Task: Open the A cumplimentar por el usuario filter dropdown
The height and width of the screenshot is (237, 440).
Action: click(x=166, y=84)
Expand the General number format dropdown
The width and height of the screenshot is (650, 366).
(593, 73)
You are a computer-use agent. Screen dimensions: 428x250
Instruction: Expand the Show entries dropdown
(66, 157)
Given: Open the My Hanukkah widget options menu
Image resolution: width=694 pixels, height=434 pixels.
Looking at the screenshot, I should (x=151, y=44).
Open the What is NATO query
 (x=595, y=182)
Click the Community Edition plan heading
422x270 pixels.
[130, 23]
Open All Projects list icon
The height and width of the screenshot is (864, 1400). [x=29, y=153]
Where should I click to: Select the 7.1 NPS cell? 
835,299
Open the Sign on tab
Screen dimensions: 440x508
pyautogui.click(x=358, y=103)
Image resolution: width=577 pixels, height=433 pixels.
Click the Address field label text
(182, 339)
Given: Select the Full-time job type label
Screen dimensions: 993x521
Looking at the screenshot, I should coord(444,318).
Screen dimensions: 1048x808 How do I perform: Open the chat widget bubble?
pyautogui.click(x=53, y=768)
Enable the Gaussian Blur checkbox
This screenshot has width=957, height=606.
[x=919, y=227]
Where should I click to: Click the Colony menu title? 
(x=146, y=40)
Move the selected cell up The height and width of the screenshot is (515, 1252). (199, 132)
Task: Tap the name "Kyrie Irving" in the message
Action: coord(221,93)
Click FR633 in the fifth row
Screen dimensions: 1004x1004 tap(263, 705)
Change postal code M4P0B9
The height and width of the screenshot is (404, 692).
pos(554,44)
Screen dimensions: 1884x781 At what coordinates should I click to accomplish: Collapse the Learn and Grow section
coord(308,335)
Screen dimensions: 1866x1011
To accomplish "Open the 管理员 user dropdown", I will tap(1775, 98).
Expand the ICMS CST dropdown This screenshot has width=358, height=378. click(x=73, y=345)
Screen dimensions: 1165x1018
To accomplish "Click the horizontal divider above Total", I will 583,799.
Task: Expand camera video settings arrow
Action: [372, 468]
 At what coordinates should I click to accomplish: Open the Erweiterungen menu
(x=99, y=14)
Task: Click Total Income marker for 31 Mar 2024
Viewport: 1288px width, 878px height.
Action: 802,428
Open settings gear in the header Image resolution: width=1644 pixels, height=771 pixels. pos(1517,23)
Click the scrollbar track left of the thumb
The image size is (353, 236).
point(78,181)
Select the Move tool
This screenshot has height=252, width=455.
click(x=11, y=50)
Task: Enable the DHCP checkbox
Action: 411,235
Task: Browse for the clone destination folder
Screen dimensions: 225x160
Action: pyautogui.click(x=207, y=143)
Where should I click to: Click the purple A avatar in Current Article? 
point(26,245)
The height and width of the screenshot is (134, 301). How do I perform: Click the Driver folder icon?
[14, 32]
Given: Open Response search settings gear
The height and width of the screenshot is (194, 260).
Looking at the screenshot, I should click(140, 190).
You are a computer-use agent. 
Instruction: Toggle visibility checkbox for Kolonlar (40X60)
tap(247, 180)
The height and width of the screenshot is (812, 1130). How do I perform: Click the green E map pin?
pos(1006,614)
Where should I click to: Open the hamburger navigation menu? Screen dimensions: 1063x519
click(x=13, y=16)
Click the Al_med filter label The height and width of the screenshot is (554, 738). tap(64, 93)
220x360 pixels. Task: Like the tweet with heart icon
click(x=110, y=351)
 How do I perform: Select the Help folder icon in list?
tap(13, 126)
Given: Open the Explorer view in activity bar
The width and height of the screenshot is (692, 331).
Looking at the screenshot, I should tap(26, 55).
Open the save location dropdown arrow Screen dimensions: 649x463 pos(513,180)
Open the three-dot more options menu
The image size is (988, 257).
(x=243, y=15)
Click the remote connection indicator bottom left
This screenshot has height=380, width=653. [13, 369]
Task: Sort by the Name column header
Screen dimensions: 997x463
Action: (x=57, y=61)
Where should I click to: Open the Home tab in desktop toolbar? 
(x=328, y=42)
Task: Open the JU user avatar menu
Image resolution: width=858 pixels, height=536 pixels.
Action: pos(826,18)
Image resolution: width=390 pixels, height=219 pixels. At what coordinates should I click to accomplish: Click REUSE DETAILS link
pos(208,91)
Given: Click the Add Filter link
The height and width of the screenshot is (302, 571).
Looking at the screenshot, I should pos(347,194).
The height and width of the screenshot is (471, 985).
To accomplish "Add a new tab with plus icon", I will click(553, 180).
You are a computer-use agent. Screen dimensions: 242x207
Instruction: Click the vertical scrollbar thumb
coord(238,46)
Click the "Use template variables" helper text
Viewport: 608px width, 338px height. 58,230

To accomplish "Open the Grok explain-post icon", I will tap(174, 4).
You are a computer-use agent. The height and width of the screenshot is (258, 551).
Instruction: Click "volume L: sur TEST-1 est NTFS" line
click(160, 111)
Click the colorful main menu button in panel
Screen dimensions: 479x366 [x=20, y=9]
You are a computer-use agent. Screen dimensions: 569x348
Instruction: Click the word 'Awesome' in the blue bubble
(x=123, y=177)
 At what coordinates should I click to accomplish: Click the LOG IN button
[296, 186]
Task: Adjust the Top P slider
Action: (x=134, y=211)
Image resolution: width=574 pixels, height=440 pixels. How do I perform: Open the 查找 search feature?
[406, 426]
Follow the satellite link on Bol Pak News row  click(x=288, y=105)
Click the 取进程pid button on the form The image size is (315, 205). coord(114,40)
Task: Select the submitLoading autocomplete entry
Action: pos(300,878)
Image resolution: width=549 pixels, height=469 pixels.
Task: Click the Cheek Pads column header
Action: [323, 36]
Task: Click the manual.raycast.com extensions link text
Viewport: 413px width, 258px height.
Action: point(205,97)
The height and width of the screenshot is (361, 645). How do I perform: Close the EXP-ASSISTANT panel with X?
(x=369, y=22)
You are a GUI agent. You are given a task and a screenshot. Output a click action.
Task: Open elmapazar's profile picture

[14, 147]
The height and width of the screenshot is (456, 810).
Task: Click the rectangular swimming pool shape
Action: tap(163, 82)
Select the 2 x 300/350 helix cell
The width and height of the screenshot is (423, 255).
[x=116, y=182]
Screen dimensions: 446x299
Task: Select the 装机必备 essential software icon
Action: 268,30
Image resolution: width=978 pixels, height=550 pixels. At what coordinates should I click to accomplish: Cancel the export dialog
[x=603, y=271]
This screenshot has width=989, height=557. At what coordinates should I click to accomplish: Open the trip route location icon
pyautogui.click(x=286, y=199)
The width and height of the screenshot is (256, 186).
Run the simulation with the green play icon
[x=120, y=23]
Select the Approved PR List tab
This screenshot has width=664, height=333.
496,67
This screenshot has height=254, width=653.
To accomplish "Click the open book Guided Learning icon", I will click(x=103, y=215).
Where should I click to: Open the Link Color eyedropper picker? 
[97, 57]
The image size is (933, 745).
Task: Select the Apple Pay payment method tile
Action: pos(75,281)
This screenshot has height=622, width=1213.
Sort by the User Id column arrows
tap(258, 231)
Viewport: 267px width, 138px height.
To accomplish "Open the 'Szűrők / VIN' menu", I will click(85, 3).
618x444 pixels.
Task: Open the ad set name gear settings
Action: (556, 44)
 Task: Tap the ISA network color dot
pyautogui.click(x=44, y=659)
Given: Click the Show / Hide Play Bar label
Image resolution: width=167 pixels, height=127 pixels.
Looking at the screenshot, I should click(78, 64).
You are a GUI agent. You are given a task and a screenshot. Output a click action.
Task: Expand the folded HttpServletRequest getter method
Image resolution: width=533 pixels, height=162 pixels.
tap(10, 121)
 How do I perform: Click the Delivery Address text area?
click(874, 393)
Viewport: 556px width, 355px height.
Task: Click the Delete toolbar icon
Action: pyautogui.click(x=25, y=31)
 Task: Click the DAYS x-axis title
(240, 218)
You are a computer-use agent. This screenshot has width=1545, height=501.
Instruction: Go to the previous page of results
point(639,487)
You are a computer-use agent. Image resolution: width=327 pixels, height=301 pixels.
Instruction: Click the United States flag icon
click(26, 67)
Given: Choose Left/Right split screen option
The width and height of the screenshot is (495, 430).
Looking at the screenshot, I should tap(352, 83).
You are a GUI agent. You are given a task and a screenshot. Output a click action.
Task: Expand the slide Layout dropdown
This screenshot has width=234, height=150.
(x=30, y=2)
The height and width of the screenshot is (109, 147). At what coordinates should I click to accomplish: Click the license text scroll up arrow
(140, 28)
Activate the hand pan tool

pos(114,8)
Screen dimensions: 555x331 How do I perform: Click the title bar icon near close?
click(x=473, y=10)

§

_ACTIVITY:_
For each line above that holds the string "computer", provide a copy of that line.

_REPLY:_
You are a computer-use agent. Screen dimensions: 428x250
You are a computer-use agent. 
You are a computer-use agent. Screen dimensions: 242x207
You are a computer-use agent. The height and width of the screenshot is (258, 551).
You are a computer-use agent. Screen dimensions: 569x348
You are a computer-use agent. This screenshot has width=1545, height=501.
You are a computer-use agent. Image resolution: width=327 pixels, height=301 pixels.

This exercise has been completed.